(Task input Opens)

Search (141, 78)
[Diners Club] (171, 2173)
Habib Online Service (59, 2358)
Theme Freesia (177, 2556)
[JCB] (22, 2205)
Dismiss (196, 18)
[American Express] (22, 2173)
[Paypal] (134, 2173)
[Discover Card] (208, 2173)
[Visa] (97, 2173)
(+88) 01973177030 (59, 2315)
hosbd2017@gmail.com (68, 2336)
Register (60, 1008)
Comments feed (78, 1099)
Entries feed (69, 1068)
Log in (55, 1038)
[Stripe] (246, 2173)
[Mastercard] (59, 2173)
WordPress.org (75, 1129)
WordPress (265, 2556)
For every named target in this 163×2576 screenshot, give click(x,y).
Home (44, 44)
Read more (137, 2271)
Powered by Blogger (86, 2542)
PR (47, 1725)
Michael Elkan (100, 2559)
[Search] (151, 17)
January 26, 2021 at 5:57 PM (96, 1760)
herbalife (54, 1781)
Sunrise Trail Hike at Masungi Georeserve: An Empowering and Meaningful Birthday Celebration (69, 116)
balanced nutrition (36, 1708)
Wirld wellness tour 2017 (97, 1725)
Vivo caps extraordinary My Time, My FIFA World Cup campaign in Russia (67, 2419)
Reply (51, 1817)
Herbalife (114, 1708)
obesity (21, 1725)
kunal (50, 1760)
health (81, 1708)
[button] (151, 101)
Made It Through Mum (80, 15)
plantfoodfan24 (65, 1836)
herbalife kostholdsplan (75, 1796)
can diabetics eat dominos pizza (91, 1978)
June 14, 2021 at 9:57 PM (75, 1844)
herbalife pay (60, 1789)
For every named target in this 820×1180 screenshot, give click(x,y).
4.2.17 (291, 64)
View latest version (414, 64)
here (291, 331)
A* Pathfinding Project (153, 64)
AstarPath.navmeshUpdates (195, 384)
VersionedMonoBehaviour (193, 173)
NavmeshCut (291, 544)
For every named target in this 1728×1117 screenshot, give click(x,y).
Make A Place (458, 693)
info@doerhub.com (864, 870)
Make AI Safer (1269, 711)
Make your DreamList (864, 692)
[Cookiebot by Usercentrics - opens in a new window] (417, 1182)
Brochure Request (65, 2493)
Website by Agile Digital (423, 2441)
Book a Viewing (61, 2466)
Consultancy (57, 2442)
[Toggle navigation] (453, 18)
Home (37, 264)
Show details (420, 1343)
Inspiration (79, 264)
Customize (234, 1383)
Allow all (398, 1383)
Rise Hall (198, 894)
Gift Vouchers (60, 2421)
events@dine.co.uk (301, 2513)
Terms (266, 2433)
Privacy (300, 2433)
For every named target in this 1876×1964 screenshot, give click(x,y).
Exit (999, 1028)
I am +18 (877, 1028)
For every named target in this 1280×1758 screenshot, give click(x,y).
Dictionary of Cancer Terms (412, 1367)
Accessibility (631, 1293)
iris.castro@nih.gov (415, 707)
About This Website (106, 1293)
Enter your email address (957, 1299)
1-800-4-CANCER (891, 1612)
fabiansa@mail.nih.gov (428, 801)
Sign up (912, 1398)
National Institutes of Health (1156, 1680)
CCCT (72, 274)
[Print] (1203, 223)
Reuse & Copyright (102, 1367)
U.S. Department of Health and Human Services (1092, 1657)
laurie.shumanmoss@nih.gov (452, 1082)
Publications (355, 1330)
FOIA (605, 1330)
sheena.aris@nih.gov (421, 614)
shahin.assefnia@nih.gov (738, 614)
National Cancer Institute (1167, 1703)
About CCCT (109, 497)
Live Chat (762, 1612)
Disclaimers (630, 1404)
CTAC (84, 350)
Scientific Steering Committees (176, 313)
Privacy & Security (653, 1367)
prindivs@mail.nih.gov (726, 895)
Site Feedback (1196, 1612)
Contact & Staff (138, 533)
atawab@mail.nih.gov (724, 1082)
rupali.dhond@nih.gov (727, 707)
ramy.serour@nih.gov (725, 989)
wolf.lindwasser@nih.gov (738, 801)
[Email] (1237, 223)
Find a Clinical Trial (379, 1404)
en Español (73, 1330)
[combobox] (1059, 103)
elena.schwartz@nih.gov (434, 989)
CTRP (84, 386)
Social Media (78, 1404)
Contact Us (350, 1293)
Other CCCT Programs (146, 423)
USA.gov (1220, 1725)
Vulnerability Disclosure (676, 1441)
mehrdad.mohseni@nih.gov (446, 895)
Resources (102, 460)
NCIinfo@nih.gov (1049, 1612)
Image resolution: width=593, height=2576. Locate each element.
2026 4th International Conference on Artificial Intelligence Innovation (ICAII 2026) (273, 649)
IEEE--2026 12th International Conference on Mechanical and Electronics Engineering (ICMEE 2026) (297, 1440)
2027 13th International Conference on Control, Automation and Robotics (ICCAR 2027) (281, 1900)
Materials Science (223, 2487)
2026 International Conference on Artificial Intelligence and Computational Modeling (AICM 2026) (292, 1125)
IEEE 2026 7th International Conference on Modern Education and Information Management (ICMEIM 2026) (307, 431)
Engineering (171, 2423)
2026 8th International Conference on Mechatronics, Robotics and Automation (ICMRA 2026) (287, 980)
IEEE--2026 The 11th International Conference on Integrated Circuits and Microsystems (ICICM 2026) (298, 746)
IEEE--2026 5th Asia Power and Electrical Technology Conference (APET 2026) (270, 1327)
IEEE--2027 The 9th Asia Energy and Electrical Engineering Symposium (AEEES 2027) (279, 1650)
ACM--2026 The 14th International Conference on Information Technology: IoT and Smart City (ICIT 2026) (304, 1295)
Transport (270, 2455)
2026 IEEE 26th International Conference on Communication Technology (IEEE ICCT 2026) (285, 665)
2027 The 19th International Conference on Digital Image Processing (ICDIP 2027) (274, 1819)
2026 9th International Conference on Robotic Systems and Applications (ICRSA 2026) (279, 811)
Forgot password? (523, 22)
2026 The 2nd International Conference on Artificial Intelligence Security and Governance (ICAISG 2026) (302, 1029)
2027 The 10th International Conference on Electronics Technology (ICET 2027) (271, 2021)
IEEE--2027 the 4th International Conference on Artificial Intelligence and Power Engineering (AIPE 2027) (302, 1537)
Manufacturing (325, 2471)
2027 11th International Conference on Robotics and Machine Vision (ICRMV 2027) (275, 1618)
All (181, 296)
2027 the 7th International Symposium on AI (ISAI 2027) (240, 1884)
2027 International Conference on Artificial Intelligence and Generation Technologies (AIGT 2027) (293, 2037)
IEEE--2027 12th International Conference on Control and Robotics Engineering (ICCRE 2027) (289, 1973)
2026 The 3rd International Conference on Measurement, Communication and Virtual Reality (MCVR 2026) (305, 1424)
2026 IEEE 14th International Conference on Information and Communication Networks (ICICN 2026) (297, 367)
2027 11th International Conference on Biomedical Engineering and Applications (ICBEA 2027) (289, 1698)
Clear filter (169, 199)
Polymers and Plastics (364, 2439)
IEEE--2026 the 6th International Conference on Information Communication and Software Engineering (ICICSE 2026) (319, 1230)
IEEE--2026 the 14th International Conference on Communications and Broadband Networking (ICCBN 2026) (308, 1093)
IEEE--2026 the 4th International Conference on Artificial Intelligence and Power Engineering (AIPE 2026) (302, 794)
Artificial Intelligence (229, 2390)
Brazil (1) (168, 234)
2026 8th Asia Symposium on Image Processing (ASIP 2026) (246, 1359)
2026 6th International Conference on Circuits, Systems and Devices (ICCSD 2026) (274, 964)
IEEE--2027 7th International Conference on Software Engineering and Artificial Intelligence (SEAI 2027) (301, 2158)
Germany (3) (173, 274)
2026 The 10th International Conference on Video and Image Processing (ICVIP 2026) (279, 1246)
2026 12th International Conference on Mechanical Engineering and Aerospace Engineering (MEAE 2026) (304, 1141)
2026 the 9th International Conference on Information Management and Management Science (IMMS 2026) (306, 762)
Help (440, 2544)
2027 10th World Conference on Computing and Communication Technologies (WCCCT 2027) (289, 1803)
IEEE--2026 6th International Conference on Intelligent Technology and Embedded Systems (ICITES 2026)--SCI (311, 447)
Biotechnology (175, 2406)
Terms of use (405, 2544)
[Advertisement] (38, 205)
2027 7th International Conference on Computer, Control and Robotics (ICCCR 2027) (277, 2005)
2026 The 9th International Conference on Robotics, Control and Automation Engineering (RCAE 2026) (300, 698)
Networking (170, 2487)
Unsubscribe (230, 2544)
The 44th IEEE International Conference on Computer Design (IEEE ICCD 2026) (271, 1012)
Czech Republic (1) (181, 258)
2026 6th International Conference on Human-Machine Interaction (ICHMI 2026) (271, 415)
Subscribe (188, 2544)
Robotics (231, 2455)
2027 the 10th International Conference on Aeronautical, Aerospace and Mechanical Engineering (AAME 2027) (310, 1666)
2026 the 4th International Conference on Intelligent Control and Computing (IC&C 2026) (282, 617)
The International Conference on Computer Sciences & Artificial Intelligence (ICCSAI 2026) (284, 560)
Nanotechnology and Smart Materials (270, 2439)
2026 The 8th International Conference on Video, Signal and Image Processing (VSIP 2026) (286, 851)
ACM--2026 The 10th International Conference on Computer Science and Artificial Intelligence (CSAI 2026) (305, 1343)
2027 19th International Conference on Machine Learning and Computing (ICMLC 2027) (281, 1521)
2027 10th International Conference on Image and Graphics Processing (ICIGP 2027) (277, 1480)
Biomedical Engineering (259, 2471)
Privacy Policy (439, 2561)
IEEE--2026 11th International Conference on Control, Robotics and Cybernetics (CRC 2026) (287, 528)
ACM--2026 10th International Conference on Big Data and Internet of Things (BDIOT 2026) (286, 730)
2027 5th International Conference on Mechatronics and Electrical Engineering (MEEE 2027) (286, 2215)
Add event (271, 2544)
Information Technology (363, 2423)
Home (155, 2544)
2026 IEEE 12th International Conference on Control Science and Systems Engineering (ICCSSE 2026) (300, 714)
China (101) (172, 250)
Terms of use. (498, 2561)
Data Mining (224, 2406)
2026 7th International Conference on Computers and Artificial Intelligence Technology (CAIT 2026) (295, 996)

(Task input Closes)

Exercise goal.
Out of the data above, set down the lines from the one with "Allow all (398, 1383)" to the one with "iris.castro@nih.gov (415, 707)", both included, exactly as written and with no additions.

Output of the task.
Allow all (398, 1383)
Rise Hall (198, 894)
Gift Vouchers (60, 2421)
events@dine.co.uk (301, 2513)
Terms (266, 2433)
Privacy (300, 2433)
For every named target in this 1876×1964 screenshot, give click(x,y).
Exit (999, 1028)
I am +18 (877, 1028)
For every named target in this 1280×1758 screenshot, give click(x,y).
Dictionary of Cancer Terms (412, 1367)
Accessibility (631, 1293)
iris.castro@nih.gov (415, 707)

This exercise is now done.